Inmaculada Gil Rabadán (Madrid, 1964) habla con la experiencia que le otorgan sus más de tres décadas de dedicación profesional a la industria farmacéutica. Visita la Universitat Jaume I de Castellón con motivo de la firma de la Cátedra de Investigación Farmacéutica de Enfermedades Crónicas, y, durante su sosegada conversación, nos ofrece un profundo recorrido sobre la situación del desarrollo farmacéutico postpandemia, extrayendo los aprendizajes de toda una vida, pero sin renunciar a afrontar los problemas de una industria que vive en perpetuo cambio y cuya principal misión es mejorar la calidad y la cantidad de vida. Inmaculada es Licenciada en Bioquímica y Biología Molecular por la Universidad Autónoma de Madrid y MBA por la Universidad de Navarra, aparte de ser titulada en Diseño de Moda por la Escuela Española de Diseño y Moda. Ha desarrollado puestos de responsabilidad en varias compañías farmacéuticas de primer nivel, y lleva más de quince años como Directora General de Daiichi-Sankyo España, uno de los veinte laboratorios farmacéuticos más grandes del mundo. Charlamos con ella en la emblemática Sala de Juntas del Rectorado de la Universitat Jaume I.
¿Llevas más de quince años al frente de Daiichi-Sankyo en España? Lo tuyo es fidelidad.
Sí, lo mío es fidelidad. Llevo treinta y cuatro años en el área de la salud, desde 1989. Y sí, soy fiel, pero también me dejo llevar por el corazón, y por ser feliz trabajando, con lo que haces, con dónde estás y con quién lo haces. En mi carrera profesional ha habido cambios, cambios drásticos a veces. Y siempre vas buscando tu lugar. Y buscas dónde puedes aportar más y dónde puedes ser más feliz aportando.
Te lo decía porque he visto que también has trabajado en otras empresas farmacéuticas, como BMS, DuPont o Roche. Es una larga experiencia.

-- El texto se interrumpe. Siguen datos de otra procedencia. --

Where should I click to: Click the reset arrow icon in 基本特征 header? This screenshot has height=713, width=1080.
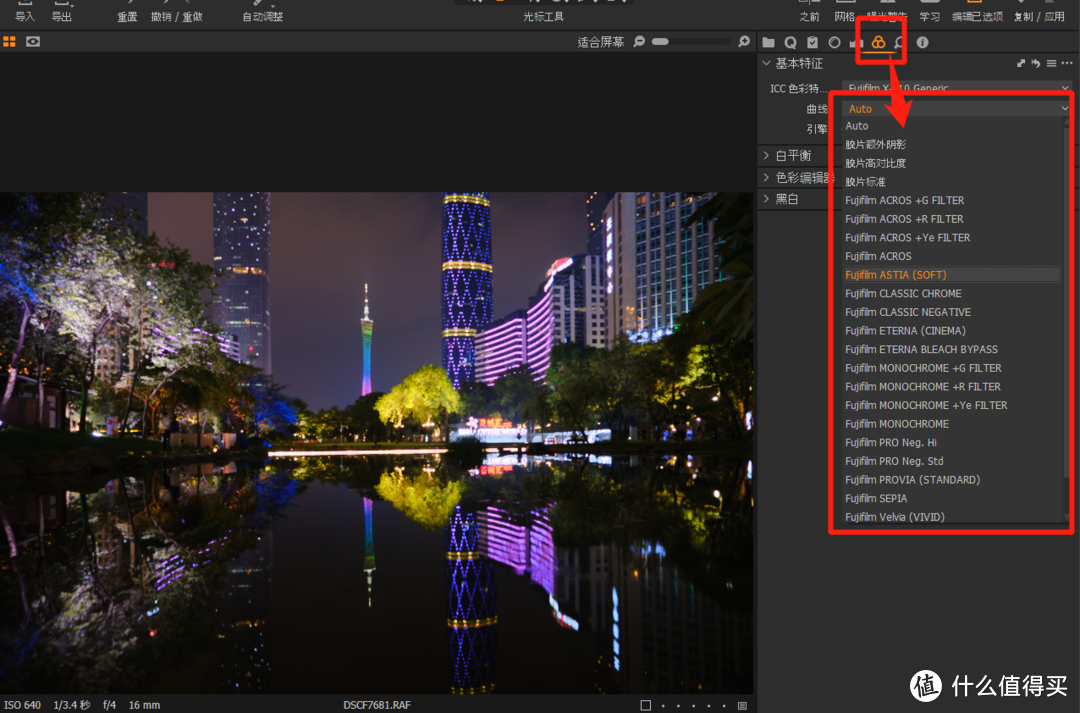(x=1036, y=64)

Pues fíjate que yo pensaba que me iba a dedicar a la moda. Vengo de familia numerosa y para cambiar de vestido no había recursos suficientes. Mi abuela era modista y a mí me gustaba la moda. Me resultaba fácil, me divertía, me inventaba cosas… Y por eso estudié diseño de modas, pensando que era algo que me iba a dar un modo de vida, con lo que yo iba a poder vivir. Y a la vez estudié Biología, con la especialidad de Bioquímica Molecular y Genética, que era lo que me apetecía estudiar. Aunque yo me planteaba que para desarrollarme y para ganarme la vida no iba a necesitar estudios universitarios. Pero mis padres me dijeron que lo pensara. Y lo pensé. Y cuando terminé mis estudios mandé unos currículums, y me entrevistaron en Roche Diagnóstico, y descubrí el trabajo con el virus del VIH, todas las reacciones enzimáticas que respondían a una realidad, que esta compañía multinacional se dedicaba a desarrollar elementos, productos y máquinas que ayudaban al diagnóstico de las enfermedades. Era algo de perogrullo, pero a mí nadie me había explicado que podía tener esta salida profesional. Y ya tenía montada mi empresita, porque yo ya me había buscado un porvenir. Y cuando de repente descubro este mundo de la salud me quedo fascinada. Y en enero del 89 empecé.